A piece for the ages

With Simon at the helm, it’s easy to wonder if the Blue Note is being set up to fill the void left by the untimely demise of the beloved Hi-Lo Club, arguably the city’s nexus of all marginalized countercultures, in particular the LGBTQIA+ community that claimed the dive as its own so many years ago.

The quick and largely unexpected closure of the Hi-Lo, following hot on the heels of a major development group snatching up the Donnay Building, is still something of an open wound for Simon. He said he can’t speak too much about it, mainly because of potential legal proceedings, but he’s open about his hopes of that bar’s displaced community finding a new hotspot. That could be Blue Note or even his other bar, Lost Highway, which has had its own expansion effort partially stalled by the time and capital required to overhaul the Note and also by its impending expansion space currently being used to store everything he could salvage from Hi-Lo.
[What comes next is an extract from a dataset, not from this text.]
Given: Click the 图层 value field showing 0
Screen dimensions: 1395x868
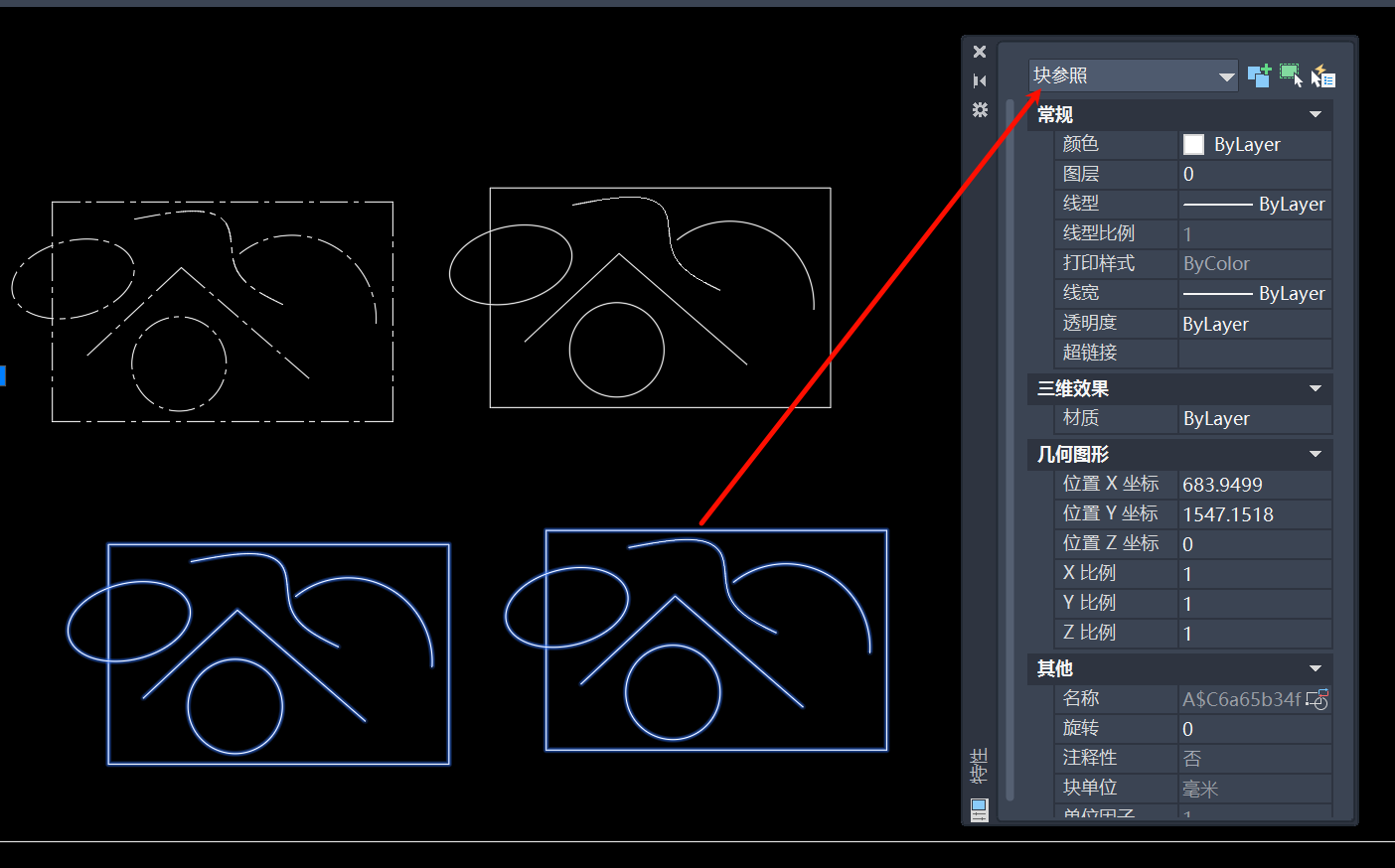Looking at the screenshot, I should point(1254,175).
“It’s really going to be the people that come to the bar that make it what it is,” he said. “I’m just giving you the raw platform. It’ll be the people that come in here that want to do brunch, or that say, ‘Hey, here’s this show that would be really cool,’ or even ‘Here’s a piece of artwork I did of the Blue Note.’ And that becomes a piece for the ages.”

He’s already set on bring the kind of burlesque and drag shows that the Hi-Lo Club had become known for over to the new Note, and he even admits that some of the new 50s-era jazz lounge design had that partially in mind, but beyond that, Simon knows that a bar has to create its own legacy.

“Things like that happen organically,” he says. “Hi-Lo started with a little cult following and grew from there, and I anticipate this doing the same thing.”

For now, Simon isn’t looking too far into the future, keeping his focus on realizing his vision for what the Blue Note can be, not only for itself and the underground music fans waiting for the doors to reopen, but for this strange, changing city and its still uncertain future.

“My head is spinning,” he tells me. “I need to get this place open so I can breathe a little bit and figure out my next move.”